On the subject of lower costs in India, Smith says it's not just about salaries. "Yes, we can be one of the highest-paying employers in Mysore, and still pay much less in salaries than we would in Los Angeles or New York. But the savings come also from much lower office rent. Most prominent Western law firms lose a huge chunk of their revenues to big city landlords, for office space. Why should we pay tens of thousands of dollars per month in New York or Los Angeles or London, to provide a place for people to work for our clients, when the Mysore operation can function just fine at $540 (Rs. 27,000) per month?"

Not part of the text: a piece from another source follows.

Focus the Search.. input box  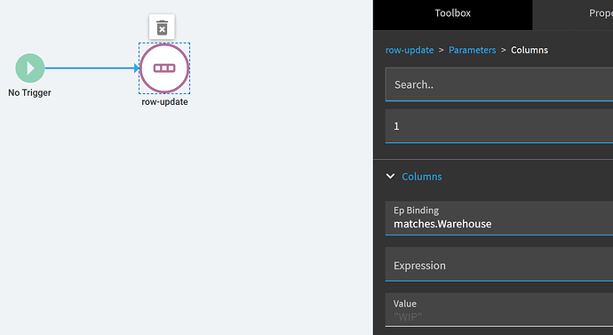pos(499,84)
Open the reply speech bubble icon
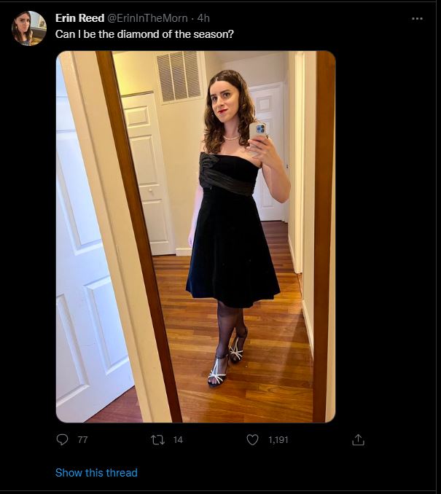Screen dimensions: 441x494 pyautogui.click(x=62, y=439)
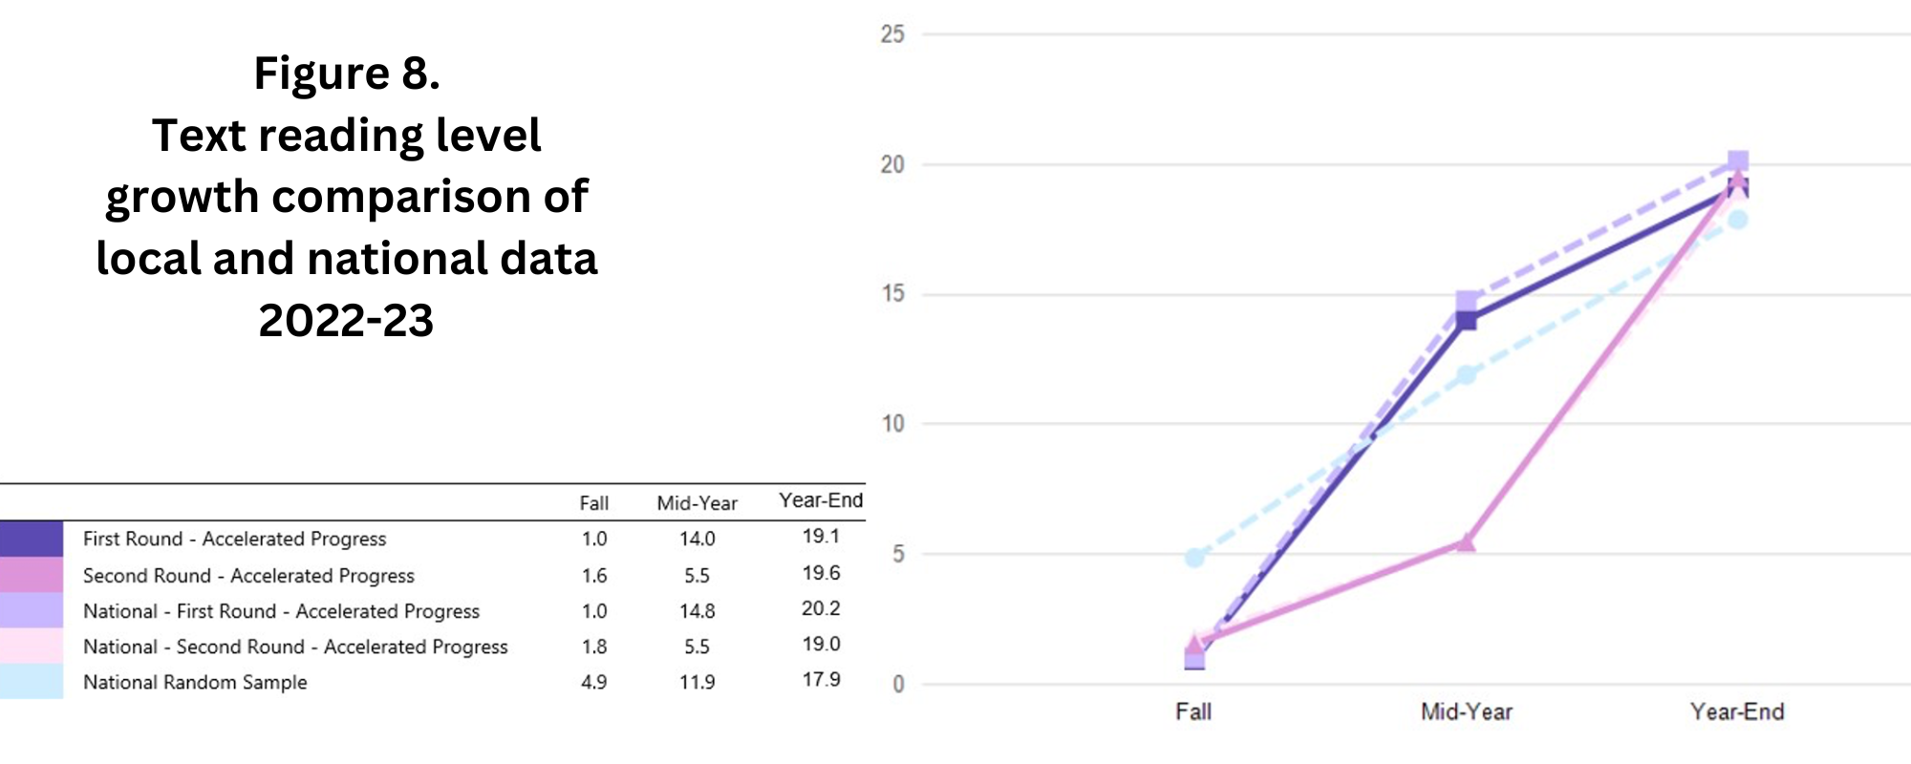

Another reason SmithDehn LLP has gone so far as to allow the Indian company to use its law firm name is the high-end nature of the work the Mysore professionals do. The services they perform make SmithDehn INDIA more like a law firm, and less like a typical LPO (legal process outsourcing) operation. Vidya Devaiah, Managing Director of the company, puts it this way: "We don't offer legal advice or replace Western lawyers, but we do most of the research, analytics, and drafting work that goes into the final product. We're talking about sophisticated, intellectually challenging assignments, not document coding or clerical work. That's why our company has been given screen credit in over 25 films and television series, right next to the credits for the law firms. We're doing work that clients really appreciate. And that's the case not only for entertainment clients, but also for many others, and for law firms other than SmithDehn, who also hire us and rely on us."
Indeed, the SmithDehn INDIA phenomenon appears to be part of a much larger developing trend -- one that could have huge implications for the legal world. For example, in a report last September by the Outsourcing Unit of the London School of Economics, in a section headed, "LPO Providers Will Move Up The Value Chain," two experts concluded that legal outsourcing providers increasingly will take on more sophisticated assignments:
"Like ITO (Information Technology Outsourcing) and BPO (Business Process Outsourcing), the initial driver of LPO (Legal Process Outsourcing) has been lower
costs available through labor arbitrage. Clients initially feel most comfortable sending discrete work with low complexity and low criticality offshore, the so-called 'white chip' work. (In poker, tradition has it that white chips are the least valuable, red chips are of medium value, and blue chips are most valuable.) If LPO follows a path similar to ITO and BPO growth, the LPO market will move up the value chain to include more red chip and even blue chip work."
Given that hundreds of billions of dollars are spent each year for this kind of work, the possibilities for growth of companies like SmithDehn INDIA could be enormous.